As in; Who within Australia objected to the court and who was in
support of the court's creation.  Reasons/arguments as to why the
court should not be created and vise versa. If possible, one counrty
that ws all for the courts creation.
Answer  
Subject: Re: International Criminal Court
Answered By: juggler-ga on 27 Oct 2003 01:04 PST
Rated:5 out of 5 stars
 
Hello.

-----------------------------------------------------
Who within Australia objected to the court, and who was in support of
the court's creation?
-----------------------------------------------------

Objected to the court:

"JOHN ANDERSON National Party leader and Deputy Prime Minister
BRONWYN BISHOP former minister
A range of backbenchers... including Victorian MP Sophie Panopoulos."

In support of the court:

"ALEXANDER DOWNER Foreign Affairs Minister
DARYL WILLIAMS Attorney General
AMANDA VANSTONE Family and Community Services Minister
JULIE BISHOP Joint Standing Committee on Treaties chair
LABOR "

source:
icc-info / International Criminal Court-Information
hosted by Yahoo Groups
http://groups.yahoo.com/group/icc-info/message/2085


-----------------------------------------------------
Reasons/arguments as to why the court should not be created and
vice-versa.
-----------------------------------------------------

Arguments why the court should not be created:

(1) It would corrode Australia's judicial independence. Australians
should not be subject to trial before a non-Australian judge and
prosecutor.
(2) Australian military personnel could find themselves hauled before
this court.
(3) If the UN Security Council can't stop the dictators and butchers
of this world, how would this court have the power to enforce its
decisions?
(4) Australia would be surrendering some of its sovereignty to this
court.
(5) It'll be even harder to get rid of dictators and butchers of the
world because it will no longer be possible to give them amnesty from
prosecution as an inducement to step down.
(6) The International Criminal Court will go after countries that are
internationally unpopular, starting with Israel, the U.S., and
possibly Australia if it finds itself on the "unpopular" side of some
international conflict.


Arguments why the court should be created:

(1) International Criminal Court will be an extremely important tool
for ending some of the worst atrocities that people are committing
against each other around the world.
(2) The law does not affect sovereignty.  Australia will still be able
to conduct its own trials if Australians are subject to accusations.
(3) Australia was one of the key supporters of the court when it was
proposed in Rome in 1998.  To withdraw support after initially backing
the idea would cause Australia to lose credibility.
(4) The only people who should fear the International Criminal Court
are the people who commit war crimes, crimes against humanity and acts
of genocide.
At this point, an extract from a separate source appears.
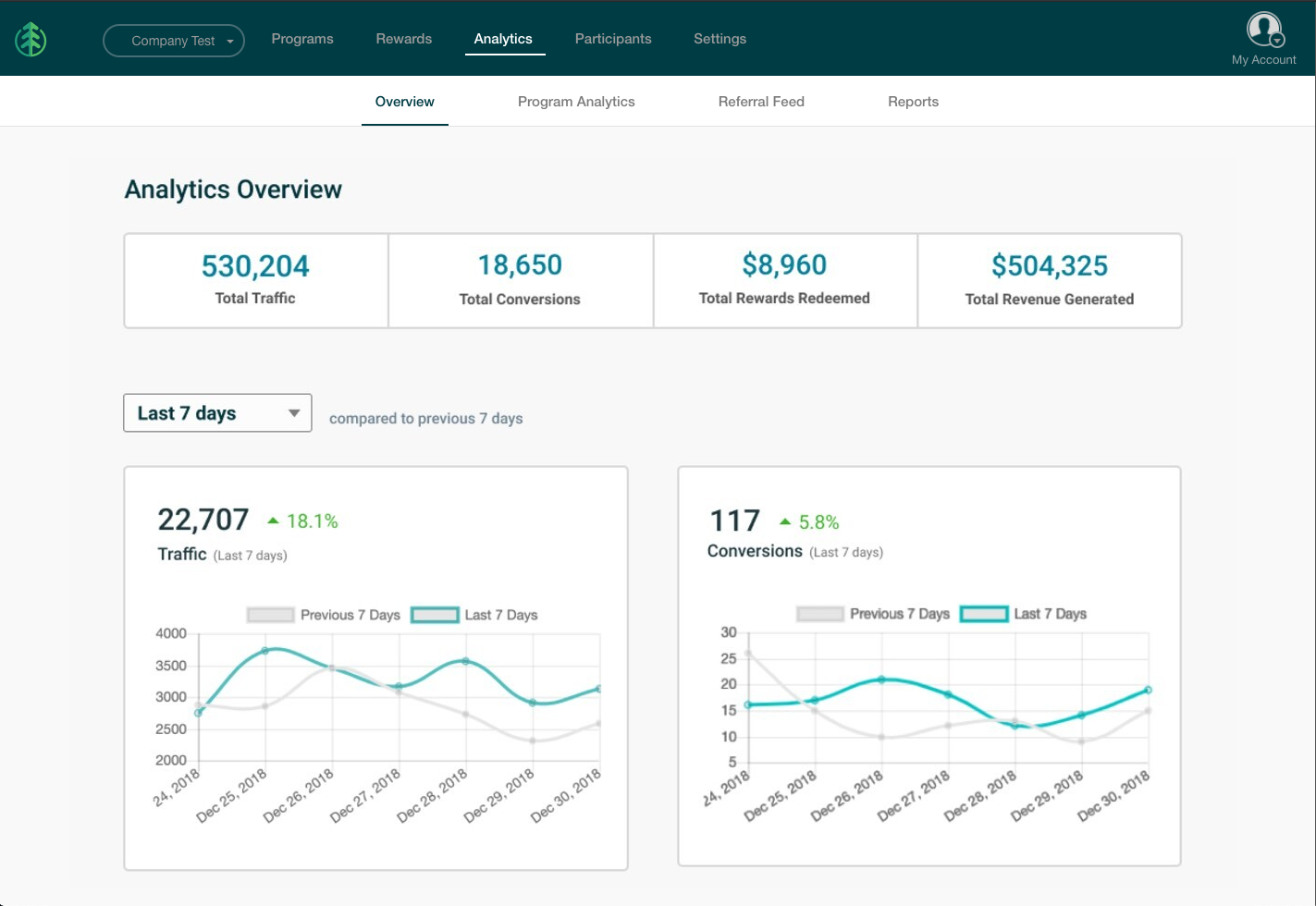Click the Total Revenue Generated card
This screenshot has width=1316, height=906.
pos(1049,281)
If you're not doing any of those things, you've got
nothing to worry about.  If you are doing those things, you SHOULD be
punished.

sources (and additional arguments for & against):

ICC debate, hosted by ABC:
http://www.abc.net.au/worldtoday/s584280.htm

"Liberals split over support for International Criminal Court," hosted
by ABC:
http://www.abc.net.au/am/s571506.htm

"Battle hots up over ICC,"  hosted by ABC:
http://www.abc.net.au/worldtoday/s584278.htm


"Minister supports crime court," hosted by The Age:
http://www.theage.com.au/articles/2002/06/12/1023864297554.html

" The International Criminal Court – the latest showdown"
http://www.ipa.org.au/pubs/special/Albrechtsen.pdf

"Treaties Committee recommends Australia support International
Criminal Court"
http://www.aph.gov.au/house/committee/jsct/icc/media/final.pdf

[These last two documents are in PDF format, so the Adobe Acrobat
Reader is required. If you don't have that, please visit Adobe's web
site:      
http://www.adobe.com/products/acrobat/readstep2.html  ]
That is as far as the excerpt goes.